The location of the files have been moved. The new position should be this:
path = "http://esgf1.dkrz.de/thredds/fileServer/cosmo-rea/reanalysis/EUR-6km/DWD/ECMWF-ERAINT/REA6/r1i1p1f1/COSMO/v1/mon/atmos/tas/v20230918/tas_EUR-6km_ECMWF-ERAINT_REA6_r1i1p1f1_COSMO_v1_mon_199501-199512.nc"
I will try it again in the next days.
I tested it again and these are the new timings:
julia> @btime c[Ti=Where(x->year(x)==1995)]; # YAXArrays with NetCDF backend
71.301 ms (26373 allocations: 1.98 MiB)
julia> @btime r[Ti=Where(x->year(x)==1995)]; # Rasters with NCDatasets backend
252.776 ms (6246 allocations: 232.31 MiB)
This might also be some difference between the backends.
This is with these package versions:
(Rasters) pkg> st
Project Rasters v0.11.1
Status `~/.julia/dev/Rasters/Project.toml`
[79e6a3ab] Adapt v4.0.4
[3da002f7] ColorTypes v0.11.5
[1fbeeb36] CommonDataModel v0.3.6
[187b0558] ConstructionBase v1.5.5
⌃ [0703355e] DimensionalData v0.27.2
⌅ [3c3547ce] DiskArrays v0.3.23
[411431e0] Extents v0.1.2
[1a297f60] FillArrays v1.11.0
[4c728ea3] Flatten v0.4.3
[68eda718] GeoFormatTypes v0.4.2
[cf35fbd7] GeoInterface v1.3.4
[e1d29d7a] Missings v1.2.0
[30363a11] NetCDF v0.11.8
[6fe1bfb0] OffsetArrays v1.14.0
[92933f4c] ProgressMeter v1.10.0
[3cdcf5f2] RecipesBase v1.3.4
[189a3867] Reexport v1.2.2
[efcf1570] Setfield v1.1.1
[c21b50f5] YAXArrays v0.5.6
[ade2ca70] Dates
[a63ad114] Mmap
Ok this not just the time to load the data?

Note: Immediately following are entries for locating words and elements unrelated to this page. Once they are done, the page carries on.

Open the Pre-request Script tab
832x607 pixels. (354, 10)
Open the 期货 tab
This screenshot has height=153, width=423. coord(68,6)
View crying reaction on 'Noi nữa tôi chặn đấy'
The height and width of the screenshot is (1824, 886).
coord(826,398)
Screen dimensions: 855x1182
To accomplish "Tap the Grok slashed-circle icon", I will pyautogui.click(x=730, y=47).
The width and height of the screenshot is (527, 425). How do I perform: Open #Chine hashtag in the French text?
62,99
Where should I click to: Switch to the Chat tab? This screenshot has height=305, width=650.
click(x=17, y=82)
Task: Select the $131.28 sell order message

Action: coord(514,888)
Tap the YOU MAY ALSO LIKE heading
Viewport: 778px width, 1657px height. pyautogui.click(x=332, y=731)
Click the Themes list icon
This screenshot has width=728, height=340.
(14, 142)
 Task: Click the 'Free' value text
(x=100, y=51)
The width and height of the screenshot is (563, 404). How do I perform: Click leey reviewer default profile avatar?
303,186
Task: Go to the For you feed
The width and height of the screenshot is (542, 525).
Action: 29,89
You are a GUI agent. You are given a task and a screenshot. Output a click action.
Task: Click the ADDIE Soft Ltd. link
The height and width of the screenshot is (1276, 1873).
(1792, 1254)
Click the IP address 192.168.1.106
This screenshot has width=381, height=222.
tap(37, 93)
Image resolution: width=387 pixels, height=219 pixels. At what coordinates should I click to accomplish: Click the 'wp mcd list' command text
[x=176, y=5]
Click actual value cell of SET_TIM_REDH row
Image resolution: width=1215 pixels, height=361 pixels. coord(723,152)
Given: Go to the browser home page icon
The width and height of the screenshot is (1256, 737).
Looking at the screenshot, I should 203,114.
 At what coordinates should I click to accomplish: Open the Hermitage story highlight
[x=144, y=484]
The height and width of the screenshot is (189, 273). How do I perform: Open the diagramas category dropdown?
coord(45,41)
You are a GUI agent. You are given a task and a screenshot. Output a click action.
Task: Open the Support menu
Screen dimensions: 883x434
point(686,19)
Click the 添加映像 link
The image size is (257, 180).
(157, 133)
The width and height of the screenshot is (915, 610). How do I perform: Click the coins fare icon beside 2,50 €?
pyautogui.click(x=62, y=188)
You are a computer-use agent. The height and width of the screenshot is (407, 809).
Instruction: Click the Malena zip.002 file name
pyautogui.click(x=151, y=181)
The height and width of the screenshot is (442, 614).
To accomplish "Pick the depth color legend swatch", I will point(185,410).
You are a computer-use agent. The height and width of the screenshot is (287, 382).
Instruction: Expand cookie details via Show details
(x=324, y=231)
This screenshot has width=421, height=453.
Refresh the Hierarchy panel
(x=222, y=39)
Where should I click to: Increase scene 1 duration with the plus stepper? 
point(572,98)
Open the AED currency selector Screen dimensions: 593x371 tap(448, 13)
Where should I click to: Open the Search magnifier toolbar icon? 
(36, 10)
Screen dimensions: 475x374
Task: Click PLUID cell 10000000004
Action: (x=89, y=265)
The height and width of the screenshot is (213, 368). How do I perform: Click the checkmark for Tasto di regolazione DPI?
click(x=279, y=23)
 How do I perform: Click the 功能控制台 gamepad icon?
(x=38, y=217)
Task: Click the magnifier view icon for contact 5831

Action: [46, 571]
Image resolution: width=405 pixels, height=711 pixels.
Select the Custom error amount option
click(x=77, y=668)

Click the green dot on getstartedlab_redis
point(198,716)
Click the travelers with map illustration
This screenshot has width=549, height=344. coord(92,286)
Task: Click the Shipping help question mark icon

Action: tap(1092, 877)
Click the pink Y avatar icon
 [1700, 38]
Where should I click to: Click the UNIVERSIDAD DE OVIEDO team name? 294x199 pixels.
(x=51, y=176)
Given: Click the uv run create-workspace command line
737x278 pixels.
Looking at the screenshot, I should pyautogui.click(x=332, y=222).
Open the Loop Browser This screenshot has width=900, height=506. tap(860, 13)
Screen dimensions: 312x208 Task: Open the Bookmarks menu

getindex is not lazy in Rasters like in YAXArrays, it moves data to memory. But view is lazy!
Ah yeah right. I forgot that. So this is a useless comparison. I will test the view but most likely this can be closed
It is kind of annoying that the lazy syntax is harder to write in julia generally.